» What to do
Please change "chart icon" to "chart button" throughout the records below and write them out again with everything else unchanged.

[Interface element records]
[START]

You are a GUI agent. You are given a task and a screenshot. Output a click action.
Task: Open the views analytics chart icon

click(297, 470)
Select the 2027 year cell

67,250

[END]

» Correct response
You are a GUI agent. You are given a task and a screenshot. Output a click action.
Task: Open the views analytics chart button

click(297, 470)
Select the 2027 year cell

67,250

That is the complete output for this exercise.